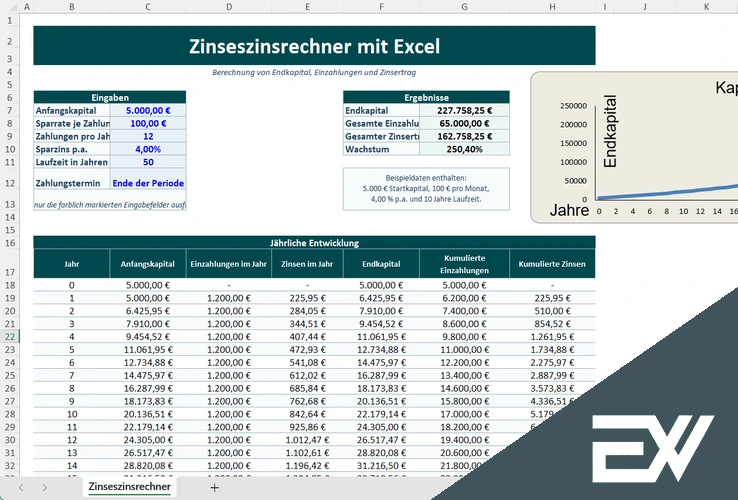Click Zahlungen pro Jahr value 12
738x500 pixels.
coord(148,136)
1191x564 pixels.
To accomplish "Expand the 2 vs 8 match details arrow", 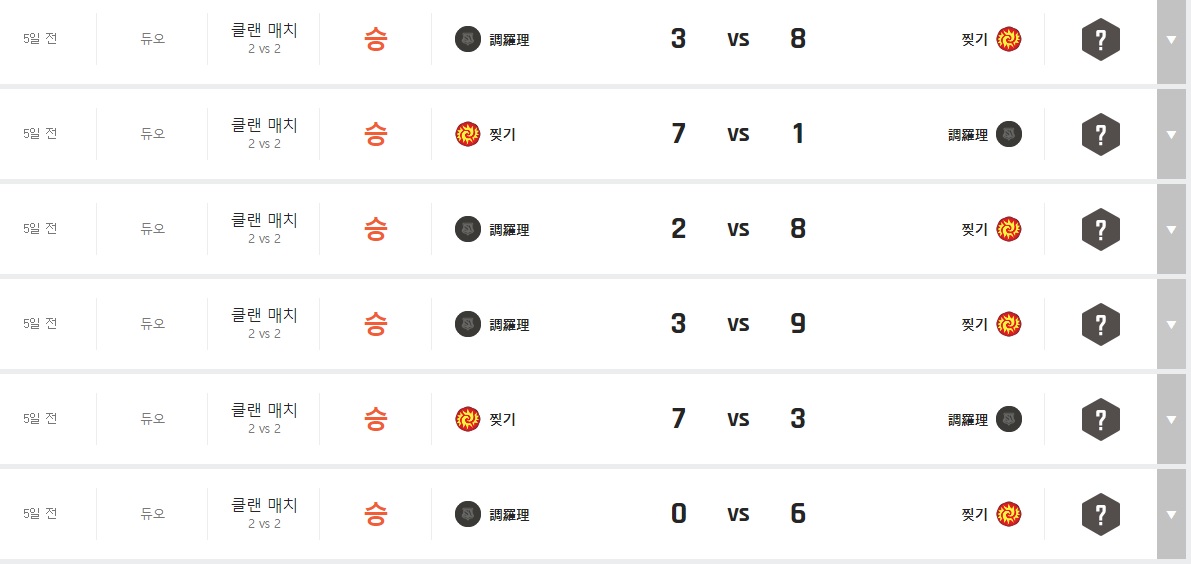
────────────────
▶ **TASK GOAL**
Starting with the line that contains "1191x564 pixels.", reproduce every line to the end of the material above, both end lines included, exactly and with no pictures.

▶ **RESULT BELOW**
1191x564 pixels.
To accomplish "Expand the 2 vs 8 match details arrow", 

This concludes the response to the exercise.